Published Jul 13, 2013There are certain entities that have a power that's impossible to ignore. They radiate before you and that's it, you have no thoughts other than "I'm staring at this thing, it's magic, and nothing else matters." That's what happens when the Jon Spencer Blues Explosion play; they bring the immediacy of now into closer range and make you realize how fucking awesome it can be.
Local supergroup Tongue Fu play a chugging, grit-infused bar rock, nestled within an obvious reverence for their first-wave punk heroes. This vibe mostly emanates from rookie lead singer/This Ain't Hollywood co-owner Lou Molinanro, who cuts an endearing, figure. His band consists of members of Teenage Head, the Doughboys, the Killjoys, the Dinner Belles, and more, and they mostly exhibit the calm demeanour of experienced tradesmen, plying their skills but not being all showy about it.

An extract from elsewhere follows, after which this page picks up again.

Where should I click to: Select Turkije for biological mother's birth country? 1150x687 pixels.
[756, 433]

They leave Molinaro to soak up the limelight and he does so like a puppy dog getting his belly rubbed. "We're a proud Hamilton band," he noted more than once, glowing at the friends and many more strangers than usual, gathered in his bar. It was his birthday so maybe he was feeling especially awesome.

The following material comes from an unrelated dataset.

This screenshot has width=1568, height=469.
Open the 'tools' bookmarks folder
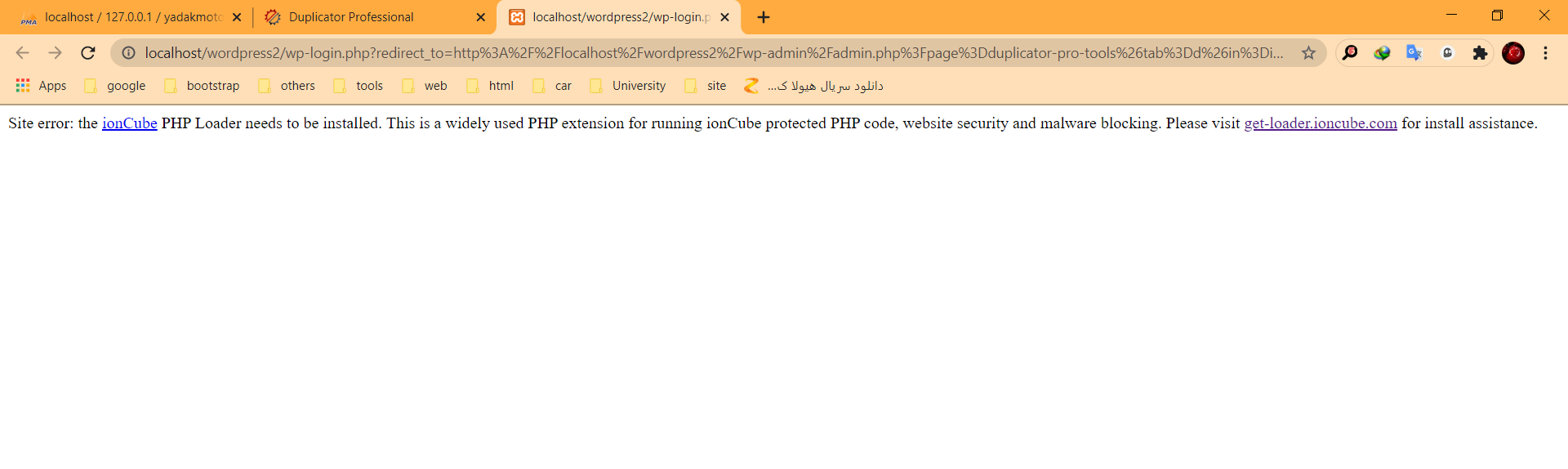pos(359,86)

"You'll miss me when I'm gone," Jon Spencer sang, with all his heart, in a mid-song spiel during "Bag of Bones." By the time this song arrived, the Blues Explosion were already deep into a steamrolling set and his message was processed before he articulated it; we will never see the likes of him and his band again.
Sometimes we all take the best shit for granted because it's always been there, reliably transcending all the boredom and normalcy that surrounds us. More than 20 years since they emerged to stomp on mediocrity, Spencer, Judah Bauer, and Russell Simins continue to rile everyone up and unsettle the air with a rare mix of showmanship and deceptively raw talent.

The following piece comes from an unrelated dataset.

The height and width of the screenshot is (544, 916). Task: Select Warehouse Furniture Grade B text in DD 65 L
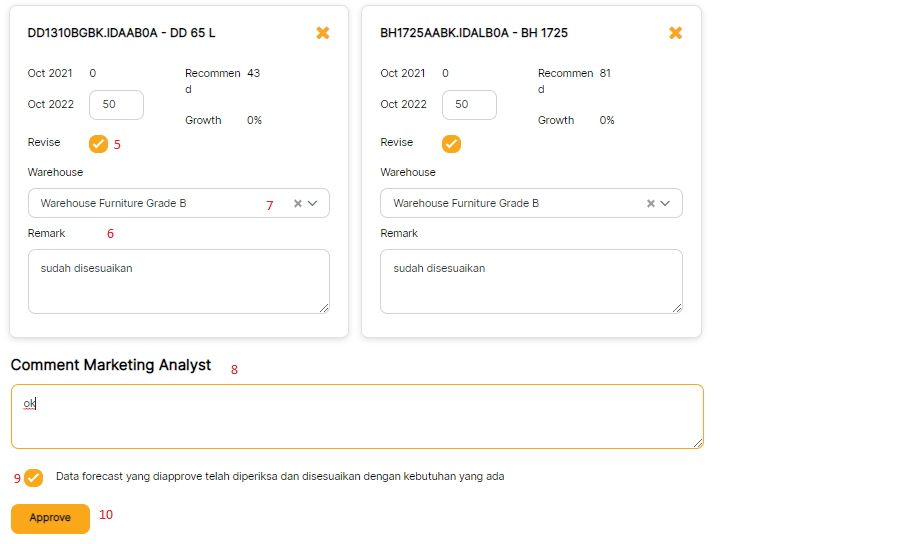[114, 204]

The plan of attack (no other word does their approach justice) consisted of a classy JSBX revue; vintage songs from their first ten years (touching on virtually every LP from that era) segued into Meat + Bone tracks and a body slam cover of Beastie Boys' "She's On It" among other catalogue touchstones.
Simins still pounds his drums like a graceful cavemen, Bauer plays crazy licks while nonchalantly doing a kind of two-step with himself, and Spencer, in his silver bell bottoms and with a jack-in-the-box spring, commands a room like no other. The blues is number one. There should be no doubt about this.